In the lines below, look for "agent". Copy each line where it appears.

◆ THE DATA

= Beginning of Section =

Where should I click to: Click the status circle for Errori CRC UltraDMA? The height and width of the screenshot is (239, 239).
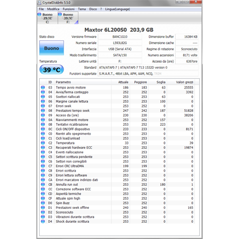click(x=43, y=166)
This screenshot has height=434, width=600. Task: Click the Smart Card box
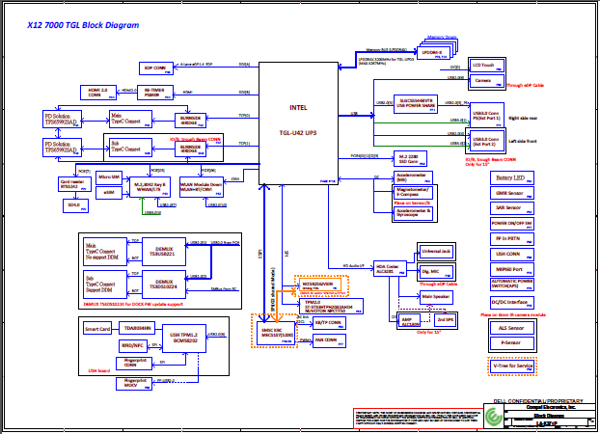97,329
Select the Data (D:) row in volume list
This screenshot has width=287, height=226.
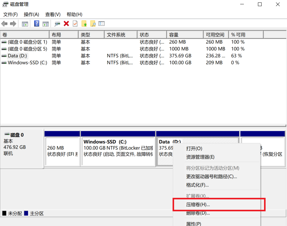[17, 56]
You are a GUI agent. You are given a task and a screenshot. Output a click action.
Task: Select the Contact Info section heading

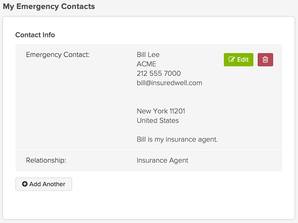[35, 35]
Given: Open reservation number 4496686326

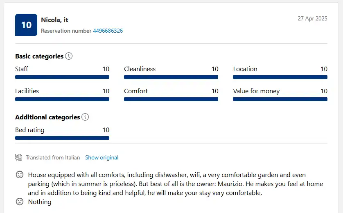Looking at the screenshot, I should pyautogui.click(x=108, y=31).
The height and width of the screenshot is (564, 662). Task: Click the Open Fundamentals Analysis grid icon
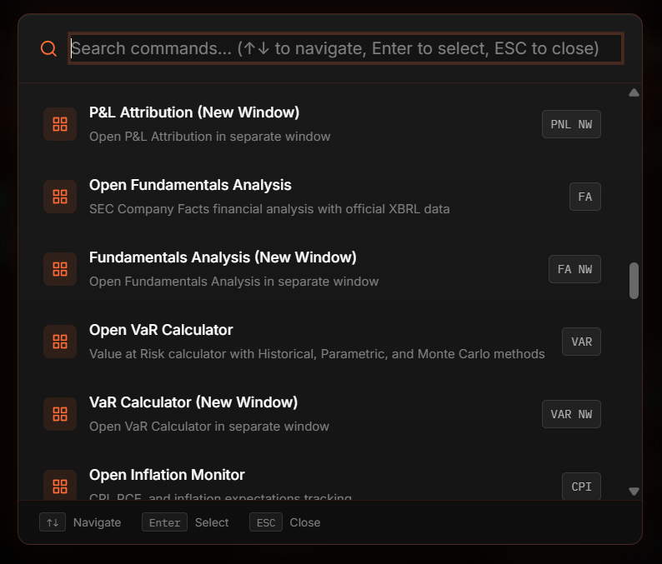60,197
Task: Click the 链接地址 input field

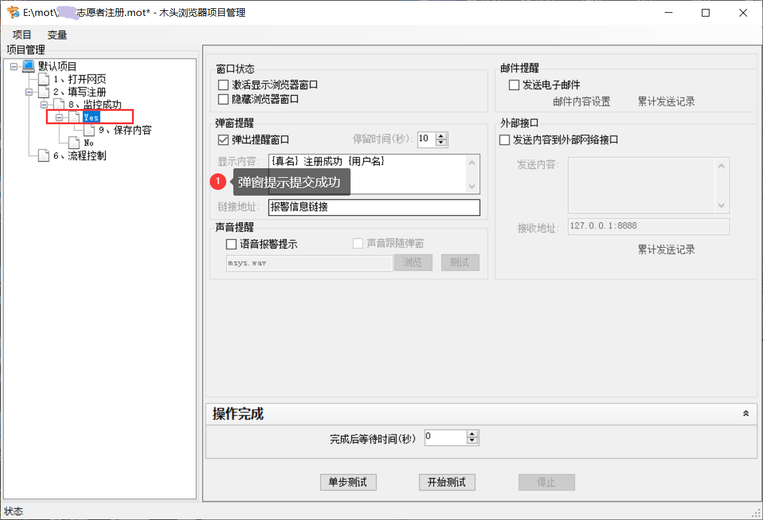Action: (374, 207)
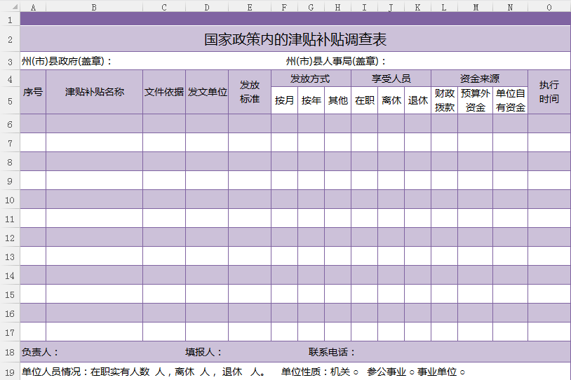Click the 发放标准 header cell
The height and width of the screenshot is (380, 571).
(250, 92)
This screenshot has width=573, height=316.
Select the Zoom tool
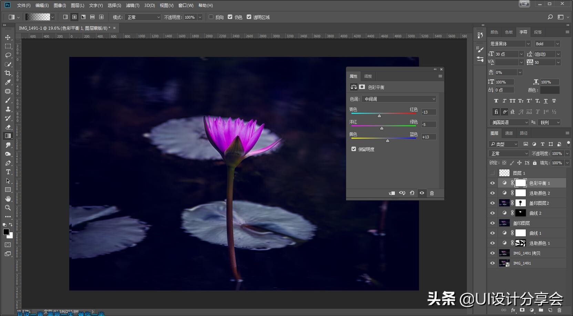coord(8,208)
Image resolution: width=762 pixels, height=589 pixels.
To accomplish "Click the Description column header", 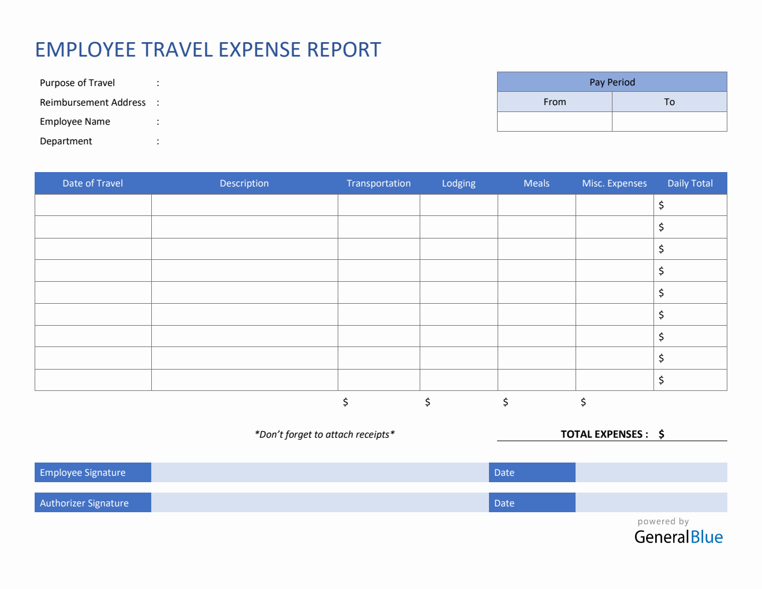I will pos(244,183).
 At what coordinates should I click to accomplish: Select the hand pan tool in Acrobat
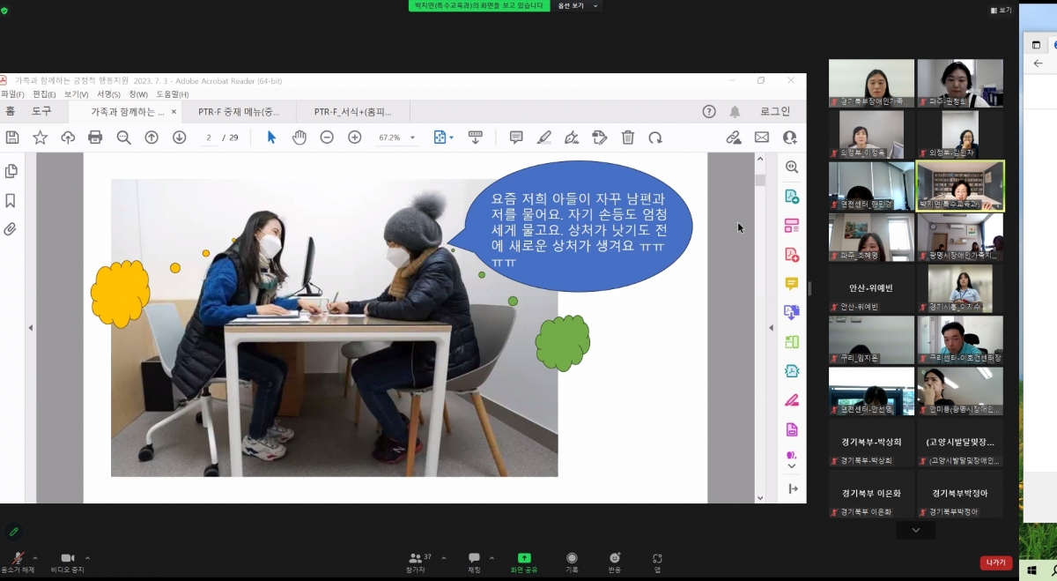pos(299,138)
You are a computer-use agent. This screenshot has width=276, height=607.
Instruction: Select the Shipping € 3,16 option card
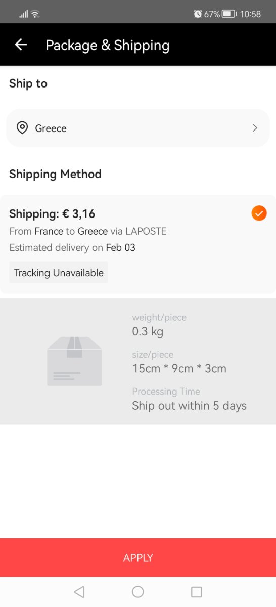coord(138,244)
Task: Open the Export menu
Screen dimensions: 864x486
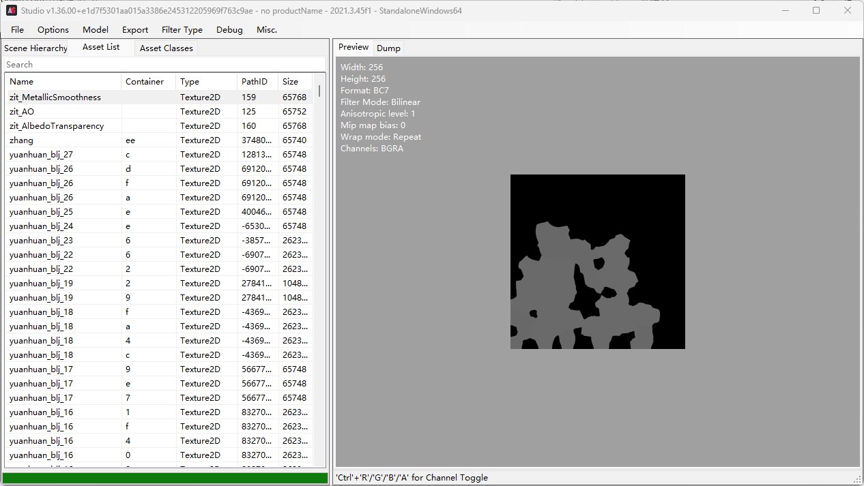Action: (135, 30)
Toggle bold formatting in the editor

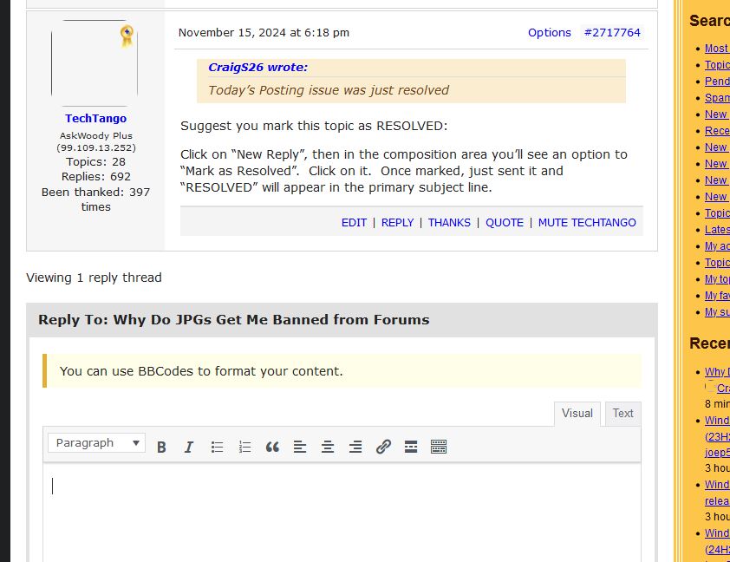tap(161, 447)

= End of Section =

◆ RESULT FOR THIS TASK
You are a GUI agent. You are given a task and a screenshot. Output a click action.
You are a computer-use agent. This screenshot has width=276, height=607.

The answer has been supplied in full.